Machine-to-Machine Markets: The Machine Revolutions
Latin America has a mobile phone penetration of approximately 103%, a figure that indicates some level of saturation. In this sense, the Machine-to-Machine (M2M) technologies market appear with great potential for development, what led Frost & Sullivan to conduct a recent regional study on the topic. The objectives were to contextualize the subject, to verify its offer in the six largest countries in the region, to identify drivers and barriers and to point out the major initiatives.
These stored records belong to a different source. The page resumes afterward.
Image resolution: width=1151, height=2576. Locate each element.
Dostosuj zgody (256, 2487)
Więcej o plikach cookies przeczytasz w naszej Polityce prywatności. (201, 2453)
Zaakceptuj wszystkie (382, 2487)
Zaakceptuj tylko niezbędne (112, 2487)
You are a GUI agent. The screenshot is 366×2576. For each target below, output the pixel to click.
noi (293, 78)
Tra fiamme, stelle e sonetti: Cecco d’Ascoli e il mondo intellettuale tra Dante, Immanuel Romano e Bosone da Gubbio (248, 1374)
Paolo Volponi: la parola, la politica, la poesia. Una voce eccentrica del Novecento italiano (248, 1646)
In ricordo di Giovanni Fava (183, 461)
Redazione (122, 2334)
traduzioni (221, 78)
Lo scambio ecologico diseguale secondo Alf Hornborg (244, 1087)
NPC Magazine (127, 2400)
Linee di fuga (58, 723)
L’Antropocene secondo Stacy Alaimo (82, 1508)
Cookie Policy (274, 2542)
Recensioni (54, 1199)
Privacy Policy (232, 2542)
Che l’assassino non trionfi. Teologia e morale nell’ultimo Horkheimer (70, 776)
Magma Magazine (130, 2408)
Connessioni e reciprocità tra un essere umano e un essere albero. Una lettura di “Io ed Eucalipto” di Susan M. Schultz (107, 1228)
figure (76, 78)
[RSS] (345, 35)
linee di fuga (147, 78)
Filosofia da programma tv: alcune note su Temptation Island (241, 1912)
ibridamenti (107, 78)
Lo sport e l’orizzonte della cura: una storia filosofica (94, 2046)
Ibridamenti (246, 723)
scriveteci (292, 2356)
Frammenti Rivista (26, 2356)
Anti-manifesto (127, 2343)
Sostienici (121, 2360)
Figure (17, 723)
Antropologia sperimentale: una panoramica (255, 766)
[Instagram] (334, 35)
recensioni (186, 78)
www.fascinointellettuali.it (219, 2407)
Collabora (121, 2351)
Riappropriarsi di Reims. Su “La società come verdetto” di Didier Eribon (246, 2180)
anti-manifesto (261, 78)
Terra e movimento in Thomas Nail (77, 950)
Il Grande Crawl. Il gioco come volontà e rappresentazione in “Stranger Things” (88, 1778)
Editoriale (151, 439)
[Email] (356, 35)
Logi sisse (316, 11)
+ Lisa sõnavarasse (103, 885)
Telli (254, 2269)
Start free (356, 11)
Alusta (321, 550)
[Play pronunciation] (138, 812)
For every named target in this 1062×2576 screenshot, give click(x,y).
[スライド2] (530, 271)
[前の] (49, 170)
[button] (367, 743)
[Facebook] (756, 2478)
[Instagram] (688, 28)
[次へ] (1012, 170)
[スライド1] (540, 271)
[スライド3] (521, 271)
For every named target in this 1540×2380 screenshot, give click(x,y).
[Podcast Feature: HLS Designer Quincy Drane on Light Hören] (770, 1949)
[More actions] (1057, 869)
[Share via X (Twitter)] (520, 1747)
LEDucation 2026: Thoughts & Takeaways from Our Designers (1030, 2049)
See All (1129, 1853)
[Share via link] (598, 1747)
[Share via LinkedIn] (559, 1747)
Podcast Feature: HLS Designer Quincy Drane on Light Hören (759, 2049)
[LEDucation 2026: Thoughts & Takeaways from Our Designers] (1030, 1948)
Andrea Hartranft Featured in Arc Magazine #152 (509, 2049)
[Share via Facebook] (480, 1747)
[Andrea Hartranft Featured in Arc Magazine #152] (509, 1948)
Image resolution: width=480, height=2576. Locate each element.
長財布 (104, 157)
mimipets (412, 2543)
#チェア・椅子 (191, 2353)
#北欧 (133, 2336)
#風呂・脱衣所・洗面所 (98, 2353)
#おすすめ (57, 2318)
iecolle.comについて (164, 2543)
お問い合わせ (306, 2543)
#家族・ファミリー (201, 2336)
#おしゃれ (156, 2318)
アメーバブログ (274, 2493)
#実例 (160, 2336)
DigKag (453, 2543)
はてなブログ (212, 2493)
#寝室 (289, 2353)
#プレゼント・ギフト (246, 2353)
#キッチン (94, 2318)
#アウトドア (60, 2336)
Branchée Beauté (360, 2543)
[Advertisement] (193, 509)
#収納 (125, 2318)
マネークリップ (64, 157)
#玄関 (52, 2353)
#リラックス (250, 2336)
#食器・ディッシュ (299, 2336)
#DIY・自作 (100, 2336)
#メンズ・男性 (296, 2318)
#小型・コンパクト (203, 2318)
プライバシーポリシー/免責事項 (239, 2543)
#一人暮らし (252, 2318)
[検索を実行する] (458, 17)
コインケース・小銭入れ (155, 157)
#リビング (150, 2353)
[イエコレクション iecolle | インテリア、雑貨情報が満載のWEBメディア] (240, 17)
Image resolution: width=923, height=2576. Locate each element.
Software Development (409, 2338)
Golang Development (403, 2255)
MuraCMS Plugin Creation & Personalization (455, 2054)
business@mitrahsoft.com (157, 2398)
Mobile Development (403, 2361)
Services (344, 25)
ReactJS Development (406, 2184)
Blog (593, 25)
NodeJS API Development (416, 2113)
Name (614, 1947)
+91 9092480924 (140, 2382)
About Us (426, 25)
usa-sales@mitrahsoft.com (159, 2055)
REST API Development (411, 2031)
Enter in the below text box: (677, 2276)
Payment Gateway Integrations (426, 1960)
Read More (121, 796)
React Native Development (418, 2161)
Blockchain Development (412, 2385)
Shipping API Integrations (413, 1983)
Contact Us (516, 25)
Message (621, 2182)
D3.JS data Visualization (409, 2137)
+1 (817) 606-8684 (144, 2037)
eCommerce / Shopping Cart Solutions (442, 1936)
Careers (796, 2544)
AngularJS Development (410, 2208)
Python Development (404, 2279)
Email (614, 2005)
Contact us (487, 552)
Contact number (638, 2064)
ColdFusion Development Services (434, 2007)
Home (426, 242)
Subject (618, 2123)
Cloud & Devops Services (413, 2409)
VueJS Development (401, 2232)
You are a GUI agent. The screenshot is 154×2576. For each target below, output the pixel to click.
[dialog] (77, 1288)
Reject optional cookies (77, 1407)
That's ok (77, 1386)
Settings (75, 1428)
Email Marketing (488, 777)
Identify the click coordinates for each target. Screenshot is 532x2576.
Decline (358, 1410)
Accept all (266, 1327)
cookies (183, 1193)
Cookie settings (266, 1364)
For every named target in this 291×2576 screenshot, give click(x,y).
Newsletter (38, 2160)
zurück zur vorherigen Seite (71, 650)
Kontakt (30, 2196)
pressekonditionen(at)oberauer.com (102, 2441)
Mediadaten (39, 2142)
The top eight markets identified were: Industry, Retail and Finance, Safety and Emergency, Transportation, Healthcare, Utilities, Consumer and Home, Infrastructure and Buildings. The first four are found in a more mature phase, with the industry already showing infrastructure based on M2M processes; Retail and Finance have a very structured network of POS machines (card payment) and ATM; and Safety and Emergency posses various alarm products and private monitoring, besides public systems of civilian oversight. In the transportation sector relies now the strongest promise for M2M development inBrazil, based on two major Denatran (National Traffic Department) projects. The first aims to deploy tracking chips in the entire fleet of new vehicles sold inBrazilby the second half of 2012. The other comes from the SINIAV (National System for Automatic Vehicle Identification), which aims to have all vehicles in the country tracked by radio frequency technology.
As for the Healthcare and Utilities sectors, they emerge as high potential in a longer term, depending on further technological innovation and government procedures. The expectation by 2020 is that both industries show higher impact in their markets, highlighting the intelligent networks (smart grids) with potential to generate millions of remote devices supplied with data chips, one for each residence. In addition, House and Buildings should occupy a more relevant position when the technology is better established in other sectors, as for examples home appliances and of commercial use communicating with each other and with external recipients.
As for the technical level, there is still a lack of technology standards amongst existing devices. In the commercial field, many regional carriers are in the initial stage of the supply structuring process, while demand itself has not yet found the most effective and feasible way to address the issue. Within this scenario, we will probably see the next steps for this market evolution that is now the next big step for the global telecommunications sector.